INSTRUCTIONS FOR THE TASK — Rewrite all the records below, changing "translate icon" to "globe icon" and leaving everything else unchanged.

------ DATASET ENTRIES

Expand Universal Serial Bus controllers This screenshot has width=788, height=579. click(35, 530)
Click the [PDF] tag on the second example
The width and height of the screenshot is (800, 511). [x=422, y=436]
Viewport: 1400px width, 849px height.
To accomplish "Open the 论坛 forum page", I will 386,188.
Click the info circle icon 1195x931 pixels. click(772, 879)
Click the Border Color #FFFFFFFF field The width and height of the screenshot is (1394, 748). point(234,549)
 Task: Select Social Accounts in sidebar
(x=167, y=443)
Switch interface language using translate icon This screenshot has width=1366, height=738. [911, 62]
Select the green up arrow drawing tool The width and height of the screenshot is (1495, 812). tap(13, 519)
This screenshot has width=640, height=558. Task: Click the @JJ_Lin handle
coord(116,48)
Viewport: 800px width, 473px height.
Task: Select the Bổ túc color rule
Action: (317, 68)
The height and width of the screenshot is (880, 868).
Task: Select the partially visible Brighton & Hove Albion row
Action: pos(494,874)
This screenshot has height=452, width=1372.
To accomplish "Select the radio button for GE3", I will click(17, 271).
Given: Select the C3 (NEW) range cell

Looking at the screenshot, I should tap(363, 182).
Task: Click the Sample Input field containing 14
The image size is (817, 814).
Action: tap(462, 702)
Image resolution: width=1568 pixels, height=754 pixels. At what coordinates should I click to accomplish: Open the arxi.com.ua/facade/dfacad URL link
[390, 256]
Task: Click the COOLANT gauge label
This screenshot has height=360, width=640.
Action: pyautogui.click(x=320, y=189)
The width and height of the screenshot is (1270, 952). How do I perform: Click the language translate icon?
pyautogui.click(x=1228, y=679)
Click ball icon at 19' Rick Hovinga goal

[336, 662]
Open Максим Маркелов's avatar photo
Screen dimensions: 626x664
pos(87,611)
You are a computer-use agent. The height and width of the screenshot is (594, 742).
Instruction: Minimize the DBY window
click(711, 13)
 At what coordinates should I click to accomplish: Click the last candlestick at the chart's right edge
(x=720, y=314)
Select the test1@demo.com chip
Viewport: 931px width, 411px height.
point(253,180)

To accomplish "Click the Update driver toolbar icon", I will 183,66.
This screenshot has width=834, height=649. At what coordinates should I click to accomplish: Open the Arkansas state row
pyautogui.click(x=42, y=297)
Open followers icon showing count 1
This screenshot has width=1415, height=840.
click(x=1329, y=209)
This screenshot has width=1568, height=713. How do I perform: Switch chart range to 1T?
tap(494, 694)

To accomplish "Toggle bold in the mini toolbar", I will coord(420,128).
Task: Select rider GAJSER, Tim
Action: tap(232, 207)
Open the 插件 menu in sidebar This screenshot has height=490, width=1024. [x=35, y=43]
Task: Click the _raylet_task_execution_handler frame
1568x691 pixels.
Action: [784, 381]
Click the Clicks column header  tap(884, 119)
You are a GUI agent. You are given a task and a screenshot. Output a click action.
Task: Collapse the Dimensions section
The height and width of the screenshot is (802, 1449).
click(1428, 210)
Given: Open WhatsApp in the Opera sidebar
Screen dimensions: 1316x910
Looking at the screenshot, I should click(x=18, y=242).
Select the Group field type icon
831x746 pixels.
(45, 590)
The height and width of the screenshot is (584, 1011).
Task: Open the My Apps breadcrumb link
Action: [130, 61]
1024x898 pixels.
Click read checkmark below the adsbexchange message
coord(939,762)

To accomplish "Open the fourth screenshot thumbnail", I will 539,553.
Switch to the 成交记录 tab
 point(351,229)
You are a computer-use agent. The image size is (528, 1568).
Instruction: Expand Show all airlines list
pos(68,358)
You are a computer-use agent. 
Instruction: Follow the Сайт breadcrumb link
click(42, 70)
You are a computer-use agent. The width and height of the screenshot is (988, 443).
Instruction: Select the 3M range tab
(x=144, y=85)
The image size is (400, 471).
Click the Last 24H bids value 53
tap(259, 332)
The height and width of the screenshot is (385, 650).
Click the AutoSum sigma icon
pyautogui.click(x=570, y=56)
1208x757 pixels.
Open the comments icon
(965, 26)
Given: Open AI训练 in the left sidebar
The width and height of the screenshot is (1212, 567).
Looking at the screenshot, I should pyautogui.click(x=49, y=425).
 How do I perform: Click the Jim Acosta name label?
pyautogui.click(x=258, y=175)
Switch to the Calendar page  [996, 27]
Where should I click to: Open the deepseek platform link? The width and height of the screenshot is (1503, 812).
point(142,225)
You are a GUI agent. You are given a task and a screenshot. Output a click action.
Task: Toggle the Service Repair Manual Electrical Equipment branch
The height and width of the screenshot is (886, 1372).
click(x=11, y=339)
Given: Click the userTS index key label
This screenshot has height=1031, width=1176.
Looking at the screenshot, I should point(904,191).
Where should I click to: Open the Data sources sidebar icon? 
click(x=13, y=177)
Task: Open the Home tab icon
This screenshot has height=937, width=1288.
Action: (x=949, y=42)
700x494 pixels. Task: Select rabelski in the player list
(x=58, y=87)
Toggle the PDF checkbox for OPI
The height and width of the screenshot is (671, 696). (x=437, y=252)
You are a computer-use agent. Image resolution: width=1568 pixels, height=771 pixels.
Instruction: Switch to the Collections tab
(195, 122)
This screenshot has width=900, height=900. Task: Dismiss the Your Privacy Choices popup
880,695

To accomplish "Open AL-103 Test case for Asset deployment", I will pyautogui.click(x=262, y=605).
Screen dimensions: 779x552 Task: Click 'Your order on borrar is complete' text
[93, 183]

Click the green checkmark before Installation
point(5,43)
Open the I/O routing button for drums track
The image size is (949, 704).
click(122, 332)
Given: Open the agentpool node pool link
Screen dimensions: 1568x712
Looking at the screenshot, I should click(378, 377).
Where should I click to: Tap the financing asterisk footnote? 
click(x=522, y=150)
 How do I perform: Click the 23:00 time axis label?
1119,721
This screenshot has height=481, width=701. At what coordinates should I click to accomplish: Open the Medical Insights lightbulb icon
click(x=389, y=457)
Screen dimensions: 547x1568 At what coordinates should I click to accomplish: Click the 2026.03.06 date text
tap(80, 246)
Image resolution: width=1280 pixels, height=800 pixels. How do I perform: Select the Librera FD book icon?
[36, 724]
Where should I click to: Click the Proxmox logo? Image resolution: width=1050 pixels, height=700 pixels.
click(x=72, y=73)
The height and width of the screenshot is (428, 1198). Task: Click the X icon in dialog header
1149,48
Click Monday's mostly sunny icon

------------

THE RESPONSE —
Expand Universal Serial Bus controllers This screenshot has width=788, height=579. click(35, 530)
Click the [PDF] tag on the second example
The width and height of the screenshot is (800, 511). [x=422, y=436]
Viewport: 1400px width, 849px height.
To accomplish "Open the 论坛 forum page", I will 386,188.
Click the info circle icon 1195x931 pixels. click(772, 879)
Click the Border Color #FFFFFFFF field The width and height of the screenshot is (1394, 748). point(234,549)
 Task: Select Social Accounts in sidebar
(x=167, y=443)
Switch interface language using globe icon This screenshot has width=1366, height=738. [911, 62]
Select the green up arrow drawing tool The width and height of the screenshot is (1495, 812). tap(13, 519)
This screenshot has width=640, height=558. Task: Click the @JJ_Lin handle
coord(116,48)
Viewport: 800px width, 473px height.
Task: Select the Bổ túc color rule
Action: (317, 68)
The height and width of the screenshot is (880, 868).
Task: Select the partially visible Brighton & Hove Albion row
Action: pos(494,874)
This screenshot has height=452, width=1372.
To accomplish "Select the radio button for GE3", I will click(17, 271).
Given: Select the C3 (NEW) range cell

Looking at the screenshot, I should tap(363, 182).
Task: Click the Sample Input field containing 14
The image size is (817, 814).
Action: tap(462, 702)
Image resolution: width=1568 pixels, height=754 pixels. At what coordinates should I click to accomplish: Open the arxi.com.ua/facade/dfacad URL link
[390, 256]
Task: Click the COOLANT gauge label
This screenshot has height=360, width=640.
Action: pyautogui.click(x=320, y=189)
The width and height of the screenshot is (1270, 952). How do I perform: Click the language globe icon?
pyautogui.click(x=1228, y=679)
Click ball icon at 19' Rick Hovinga goal

[336, 662]
Open Максим Маркелов's avatar photo
Screen dimensions: 626x664
pos(87,611)
You are a computer-use agent. The height and width of the screenshot is (594, 742).
Instruction: Minimize the DBY window
click(711, 13)
 At what coordinates should I click to accomplish: Click the last candlestick at the chart's right edge
(x=720, y=314)
Select the test1@demo.com chip
Viewport: 931px width, 411px height.
point(253,180)

To accomplish "Click the Update driver toolbar icon", I will 183,66.
This screenshot has width=834, height=649. At what coordinates should I click to accomplish: Open the Arkansas state row
pyautogui.click(x=42, y=297)
Open followers icon showing count 1
This screenshot has width=1415, height=840.
click(x=1329, y=209)
This screenshot has width=1568, height=713. How do I perform: Switch chart range to 1T?
tap(494, 694)

To accomplish "Toggle bold in the mini toolbar", I will coord(420,128).
Task: Select rider GAJSER, Tim
Action: tap(232, 207)
Open the 插件 menu in sidebar This screenshot has height=490, width=1024. [x=35, y=43]
Task: Click the _raylet_task_execution_handler frame
1568x691 pixels.
Action: [784, 381]
Click the Clicks column header  tap(884, 119)
You are a GUI agent. You are given a task and a screenshot. Output a click action.
Task: Collapse the Dimensions section
The height and width of the screenshot is (802, 1449).
click(1428, 210)
Given: Open WhatsApp in the Opera sidebar
Screen dimensions: 1316x910
Looking at the screenshot, I should click(x=18, y=242).
Select the Group field type icon
831x746 pixels.
(45, 590)
The height and width of the screenshot is (584, 1011).
Task: Open the My Apps breadcrumb link
Action: [130, 61]
1024x898 pixels.
Click read checkmark below the adsbexchange message
coord(939,762)

To accomplish "Open the fourth screenshot thumbnail", I will 539,553.
Switch to the 成交记录 tab
 point(351,229)
You are a computer-use agent. The image size is (528, 1568).
Instruction: Expand Show all airlines list
pos(68,358)
You are a computer-use agent. 
Instruction: Follow the Сайт breadcrumb link
click(42, 70)
You are a computer-use agent. The width and height of the screenshot is (988, 443).
Instruction: Select the 3M range tab
(x=144, y=85)
The image size is (400, 471).
Click the Last 24H bids value 53
tap(259, 332)
The height and width of the screenshot is (385, 650).
Click the AutoSum sigma icon
pyautogui.click(x=570, y=56)
1208x757 pixels.
Open the comments icon
(965, 26)
Given: Open AI训练 in the left sidebar
The width and height of the screenshot is (1212, 567).
Looking at the screenshot, I should pyautogui.click(x=49, y=425).
 How do I perform: Click the Jim Acosta name label?
pyautogui.click(x=258, y=175)
Switch to the Calendar page  [996, 27]
Where should I click to: Open the deepseek platform link? The width and height of the screenshot is (1503, 812).
point(142,225)
You are a GUI agent. You are given a task and a screenshot. Output a click action.
Task: Toggle the Service Repair Manual Electrical Equipment branch
The height and width of the screenshot is (886, 1372).
click(x=11, y=339)
Given: Click the userTS index key label
This screenshot has height=1031, width=1176.
Looking at the screenshot, I should point(904,191).
Where should I click to: Open the Data sources sidebar icon? 
click(x=13, y=177)
Task: Open the Home tab icon
This screenshot has height=937, width=1288.
Action: (x=949, y=42)
700x494 pixels. Task: Select rabelski in the player list
(x=58, y=87)
Toggle the PDF checkbox for OPI
The height and width of the screenshot is (671, 696). (x=437, y=252)
You are a computer-use agent. Image resolution: width=1568 pixels, height=771 pixels.
Instruction: Switch to the Collections tab
(195, 122)
This screenshot has width=900, height=900. Task: Dismiss the Your Privacy Choices popup
880,695

To accomplish "Open AL-103 Test case for Asset deployment", I will pyautogui.click(x=262, y=605).
Screen dimensions: 779x552 Task: Click 'Your order on borrar is complete' text
[93, 183]

Click the green checkmark before Installation
point(5,43)
Open the I/O routing button for drums track
The image size is (949, 704).
click(122, 332)
Given: Open the agentpool node pool link
Screen dimensions: 1568x712
Looking at the screenshot, I should click(378, 377).
Where should I click to: Tap the financing asterisk footnote? 
click(x=522, y=150)
 How do I perform: Click the 23:00 time axis label?
1119,721
This screenshot has height=481, width=701. At what coordinates should I click to accomplish: Open the Medical Insights lightbulb icon
click(x=389, y=457)
Screen dimensions: 547x1568 At what coordinates should I click to accomplish: Click the 2026.03.06 date text
tap(80, 246)
Image resolution: width=1280 pixels, height=800 pixels. How do I perform: Select the Librera FD book icon?
[36, 724]
Where should I click to: Click the Proxmox logo? Image resolution: width=1050 pixels, height=700 pixels.
click(x=72, y=73)
The height and width of the screenshot is (428, 1198). Task: Click the X icon in dialog header
1149,48
Click Monday's mostly sunny icon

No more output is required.